Our results suggest a loss of proteome quality as a precursor to the lack of fusion of aged myoblasts. The quality of key chaperone proteins, including HS90A, HS90B and HSP7C was reduced in aged cells and may account for the disruption to cell signalling required for the later stages of differentiation and fusion.

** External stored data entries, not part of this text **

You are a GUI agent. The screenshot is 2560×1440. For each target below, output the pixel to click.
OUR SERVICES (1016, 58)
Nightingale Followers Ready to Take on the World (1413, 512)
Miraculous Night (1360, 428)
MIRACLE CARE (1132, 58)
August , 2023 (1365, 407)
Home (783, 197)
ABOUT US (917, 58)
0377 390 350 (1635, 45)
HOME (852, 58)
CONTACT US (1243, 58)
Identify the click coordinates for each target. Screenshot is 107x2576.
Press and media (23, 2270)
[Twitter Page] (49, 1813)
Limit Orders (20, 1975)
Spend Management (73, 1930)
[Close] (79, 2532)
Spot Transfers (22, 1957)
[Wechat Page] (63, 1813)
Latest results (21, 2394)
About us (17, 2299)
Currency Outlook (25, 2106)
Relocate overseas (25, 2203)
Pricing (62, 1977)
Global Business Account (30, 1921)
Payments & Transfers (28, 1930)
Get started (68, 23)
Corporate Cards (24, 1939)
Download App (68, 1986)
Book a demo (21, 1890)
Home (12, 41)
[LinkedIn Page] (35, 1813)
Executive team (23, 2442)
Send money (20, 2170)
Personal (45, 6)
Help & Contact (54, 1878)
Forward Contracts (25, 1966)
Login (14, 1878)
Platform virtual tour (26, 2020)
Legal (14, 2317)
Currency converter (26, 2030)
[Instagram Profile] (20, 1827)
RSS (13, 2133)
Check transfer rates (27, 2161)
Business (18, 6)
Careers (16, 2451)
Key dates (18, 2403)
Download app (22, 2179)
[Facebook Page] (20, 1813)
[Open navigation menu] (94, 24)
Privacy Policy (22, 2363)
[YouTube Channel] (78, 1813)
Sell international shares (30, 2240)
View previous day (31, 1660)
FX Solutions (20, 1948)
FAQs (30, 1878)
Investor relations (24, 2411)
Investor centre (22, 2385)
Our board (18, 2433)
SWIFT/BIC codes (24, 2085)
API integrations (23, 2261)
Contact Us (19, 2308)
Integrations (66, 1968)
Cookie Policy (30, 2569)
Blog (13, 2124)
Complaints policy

细胞分析对于研究衰老机制非常重要,包括蛋白质内稳态的丧失和“蛋白质稳态崩溃”。我们使用新的同位素标记和蛋白质组学方法来研究复制性衰老(超过 140 个群体倍增)的鼠 C2C12 成肌细胞中的蛋白质周转,这些细胞表现出分化受损,并可作为与年龄相关的肌肉内稳态下降的模型。
使用绝对动态蛋白质组学分析技术(Proteo-ADPT)来研究早期(0-24 小时)或晚期(72-96 小时)分化时用重水(D O)补充的年轻(第 6-10 代)和复制性衰老(第 48-50 代)C2C12 成肌细胞培养物中的蛋白质稳态。肽质谱用于定量个体蛋白质丰度变化、合成和降解的绝对速率。
年轻细胞在 96 小时的实验期间表现出一致的约 25%的蛋白质积累增加。在衰老细胞中,早期分化时蛋白质积累增加了 32%(P < 0.05),但到 96 小时时又回落到基线水平。Proteo-ADPT 涵盖了 116 种蛋白质,74 种蛋白质在年轻和衰老细胞的早期和晚期分化阶段之间表现出明显(P < 0.05,FDR < 5%,年龄×分化阶段之间的相互作用)的丰度变化,包括与翻译、糖酵解、细胞-细胞粘附、核糖体生物发生和细胞形状调节相关的蛋白质。在早期分化过程中,由于降解受到抑制而不是合成增加,热休克和核糖体蛋白的丰度在衰老细胞中增加。例如,HS90A 在衰老细胞中的增加速度为 10.62±1.60ng/孔/小时,明显高于年轻细胞中的积累速度(1.86±0.49ng/孔/小时)。HS90A 的合成在年轻(21.23±3.40ng/孔/小时)和衰老(23.69±1.13ng/孔/小时)细胞中相似,但 HS90A 的降解在年轻(19.37±2.93ng/孔/小时)细胞中明显大于衰老(13.06±0.76ng/孔/小时)细胞(P = 0.05)。在后期分化过程中,HS90A 的降解(8.94±0.38ng/孔/小时)和合成(7.89±1.28ng/孔/小时)下降,并且明显小于年轻细胞中合成和降解之间的正净平衡(合成=28.14±3.70ng/孔/小时与降解=21.49±3.13ng/孔/小时)。
我们的结果表明,随着衰老成肌细胞融合的缺失,蛋白质组质量的丧失可能是其前兆。关键伴侣蛋白(包括 HS90A、HS90B 和 HSP7C)的质量在衰老细胞中降低,这可能导致分化和融合后期所需的细胞信号转导中断。